Reputation: 565
Is it possible to convert a Pandas dataframe from/to an ORC file? I can transform the df in a parquet file, but the library doesn't seem to have ORC support. Is there an available solution in Python? If not, what could be the best strategy? One option could be converting the parquet file to ORC using an external tool, but I have no clue where to find it.
Upvotes: 9
Views: 9919
Reputation: 6045
To add to the answer above, Pandas v1.5.0 natively supports writing to ORC files. I'll update this with more documentation when it's released.

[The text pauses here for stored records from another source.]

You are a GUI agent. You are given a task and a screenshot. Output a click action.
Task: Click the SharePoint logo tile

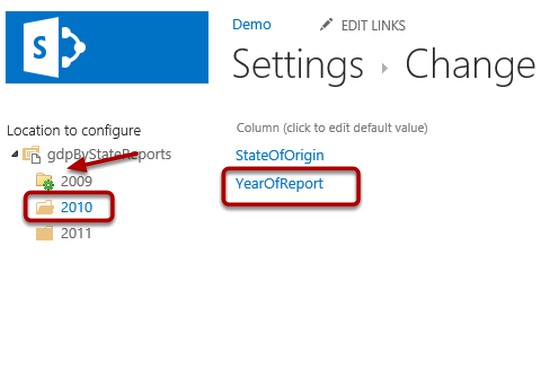click(107, 47)
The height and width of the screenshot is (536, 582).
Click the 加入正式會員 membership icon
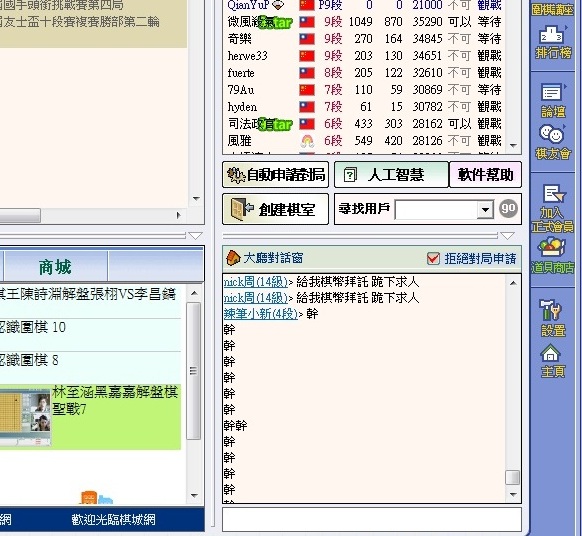tap(553, 209)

my_df.to_orc('myfile.orc')
Upvotes: 5
Reputation: 63252
This answer is tested with pyarrow==4.0.1
and pandas==1.2.5
.
It first creates a pyarrow table using pyarrow.Table.from_pandas
. It then writes the orc file using pyarrow.orc.ORCFile
.
import pandas as pd
import pyarrow.orc # This prevents: AttributeError: module 'pyarrow' has no attribute 'orc'
df = pd.read_orc('/tmp/your_df.orc')
import pandas as pd
import pyarrow as pa
import pyarrow.orc as orc
# Here prepare your pandas df.
table = pa.Table.from_pandas(df, preserve_index=False)
orc.write_table(table, '/tmp/your_df.orc')
As of pandas==1.3.0
, there isn't a pd.to_orc
writer yet.
Upvotes: 7
Reputation: 391
I have used pyarrow recently which has ORC support, although I've seen a few issues where the pyarrow.orc module is not being loaded.
pip install pyarrow
to use:
import pandas as pd
import pyarrow.orc as orc
with open(filename) as file:
data = orc.ORCFile(file)
df = data.read().to_pandas()
Upvotes: 0